Das Gericht sah keine Beanstandung, dass der Konkurrent den Händler über Amazon von seinem Verstoß in Kenntnis gesetzt hat. Die Alternative wäre eine direkte Abmahnung gewesen.

»Dass die Klägerin ihre Beschwerde an den Plattformbetreiber aus sachfremden – wettbewerbsfremden – Interessen abgesetzt hat, ist nicht ersichtlich. Dass die Klägerin zunächst den Weg der Beschwerde an den Plattformbetreiber gewählt hat, der überdies schnell und effizient zu einer Entfernung der nicht gesetzeskonformen Produktangebote aus dem Internet geführt hat, und nicht sofort eine gegebenenfalls Kostenerstattungsansprüche auslösende Abmahnung ausgesprochen hat, spricht im Gegenteil dafür, dass ihr Vorgehen dem Interesse an einem lauteren, gesetzeskonformen Wettbewerb entsprang.

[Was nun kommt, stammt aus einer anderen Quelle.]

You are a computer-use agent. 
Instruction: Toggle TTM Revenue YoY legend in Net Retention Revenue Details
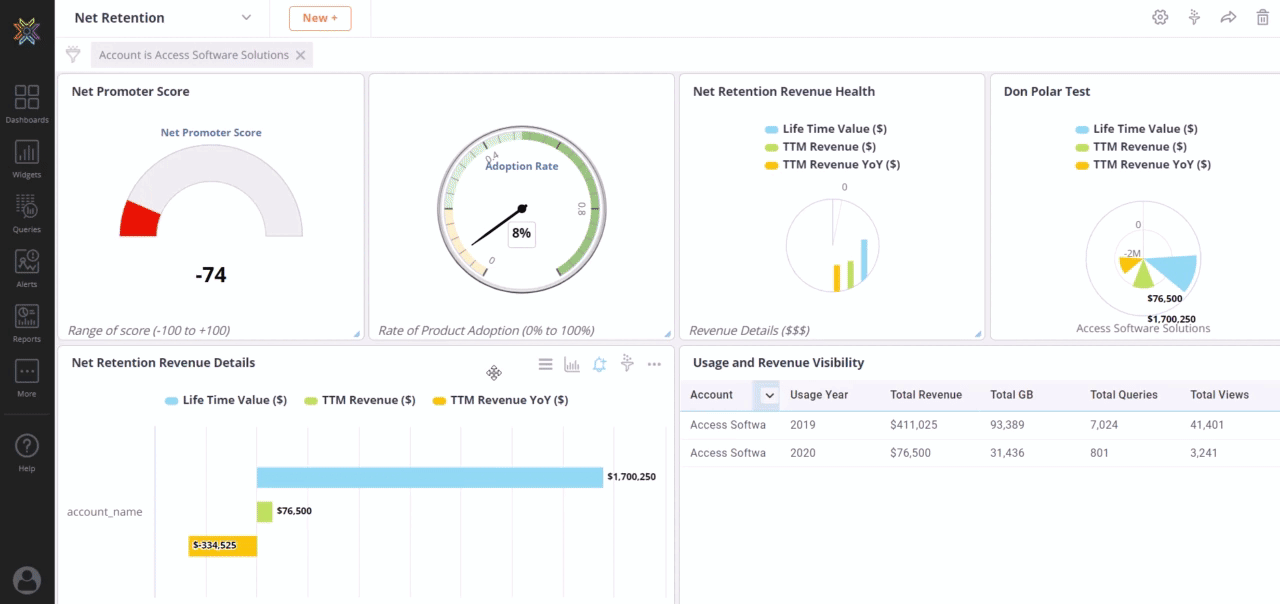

[…] Dass die Klägerin das sogenannte ›Infringement‹-Verfahren des […] Plattformbetreibers missbraucht hat, ist ebenfalls nicht ersichtlich. Die Klägerin hat vorgetragen, sie habe dieses Verfahren nicht genutzt, sondern sich vielmehr direkt an die Rechtsabteilung des Plattformbetreibers gewandt. Hierfür spricht auch der Wortlaut der beiden E-Mails vom 11.06.2019 und vom 26.07.2019, in denen von einer Verletzung gewerblicher Schutzrechte nicht die Rede ist, sondern ausdrücklich auf eine Zuwiderhandlung gegen Anhang VIII der VO (EU) Nr. 874/2012 abgestellt wird.

Das Vorbringen der Beklagten zu einem angeblichen Missbrauch des ›Infringement‹-Verfahrens ist vor diesem Hintergrund substanzlos und geht über bloße Vermutungen nicht hinaus.«

Das sind einmal klare Worte der Richter!  Auch sieht das Gericht keine Herabsetzung oder Verunglimpfung des angeschwärzten Händlers.

»Die Beschwerde der Klägerin […] enthielt auch keine Herabsetzung oder Verunglimpfung der Beklagten […] im Sinne des § 4 Nr. 1 UWG. Die in dieser Beschwerde von der Klägerin geäußerte Rechtsauffassung, die beiden Produktangebote, die Gegenstand der Beschwerde waren und die hier auch nur in Rede stehen, entsprächen nicht den Vorgaben der VO (EU) Nr. 874/2012, war vielmehr zutreffend.«

Ruck, zuck, schon hat sich der Fall erledigt. Natürlich soll es euch frei stehen, welchen Weg ihr wählt. Und tatsächlich ist es für den betroffenen Händler günstiger, keine Abmahnung zu kassieren. Es darf jedoch die Frage gestellt werden, welcher Anwalt da seinem Mandanten geraten hat, abzumahnen?

Einordnung

Das Urteil – zumal es ein OLG Urteil ist – kann als erfreulich gewertet werden. Für alle Parteien ist es der günstigere und risikoärmere Weg, sich direkt an die Plattform zu wenden. Wie die Richter feststellen, handelt die Plattform effizient. Interessant ist jedoch der Hinweis, dass trotz anders lautender Meldung von Anazon, der Fall als ›Infringement‹ behandelt worden ist. Hieraus ließe sich eine Handlungsaufforderung an Amazon formulieren, die Fälle richtig einzuordnen, damit sie nicht unnötig auf die Account-Performance wirken.